I 'll expand on others advice. When I first installed a loft aerial, I went up there wiotha portable wotha loop on it. That quickly showed me where the best place was - under the thatch with chicken wire all over it was a nono.
But there is a tiled extesnion, and signal seemed perrty good there.
So off to the local aerial shoppe, and I got the longest yagi that would physically fit.
Amd a ploe and clamp to bolt to te wooden floor I had up there.
Final alignment was done with the portable telly.
I wasn't intending to go digital, so I got a narrow band aerial.
However, when I did, it worked well enough to stay there.
I am 12 miles from sudbury, but up a hill.

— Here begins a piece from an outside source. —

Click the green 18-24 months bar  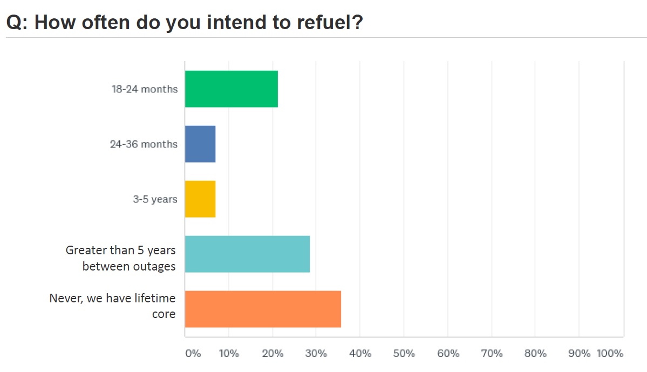coord(231,89)
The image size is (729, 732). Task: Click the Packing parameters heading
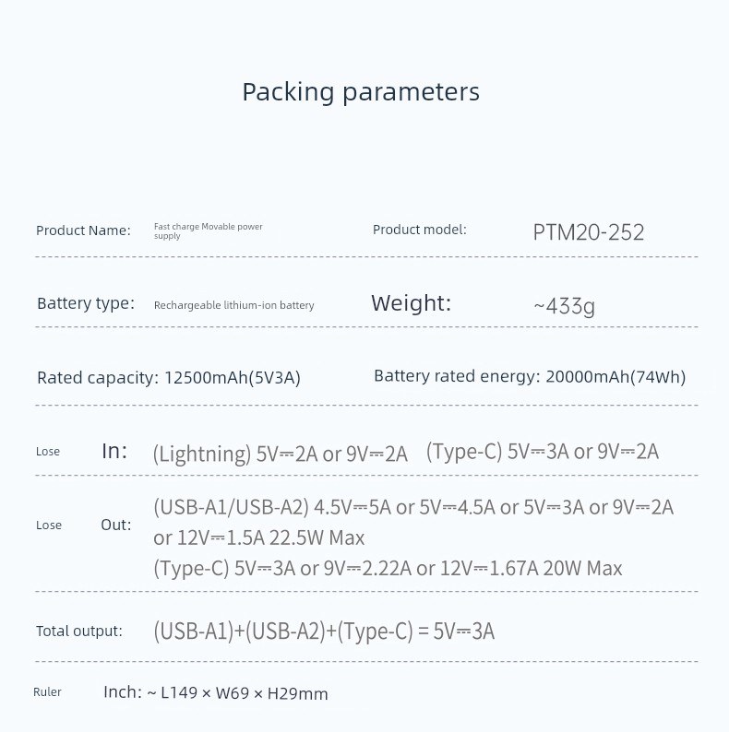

wideband is better provbably than what I got.
BUT if you get decent analog reception up there with the portable, chances are you will get decent digital too.

WEll you can take a compass bearing to get it pointed at Sudbury...after that the analogue telly is the best way to go. Its pretty obvious to find points where signal degrares - espcially on CH5 which is lower power - and 'biset the angle)
After that try a little tiwsitng and a little up and down to see if it makes any difference. If you have multuipath sometimes this helps find a multipath null.

IF you are intending to run more than one telly, I strongly suggest you make up a DECENT new downlead to a distribution amplifier, or put one in the loft, and connect the old cables to that. With a nice 10-15dB boost at 2 miles range, you could probably use a bit of telephone cable and get a good signal after boosting ;-)
Re running cables inside teh house is a vile experience. To be avoided at all costs IMHO. Distribution amps are not expensive.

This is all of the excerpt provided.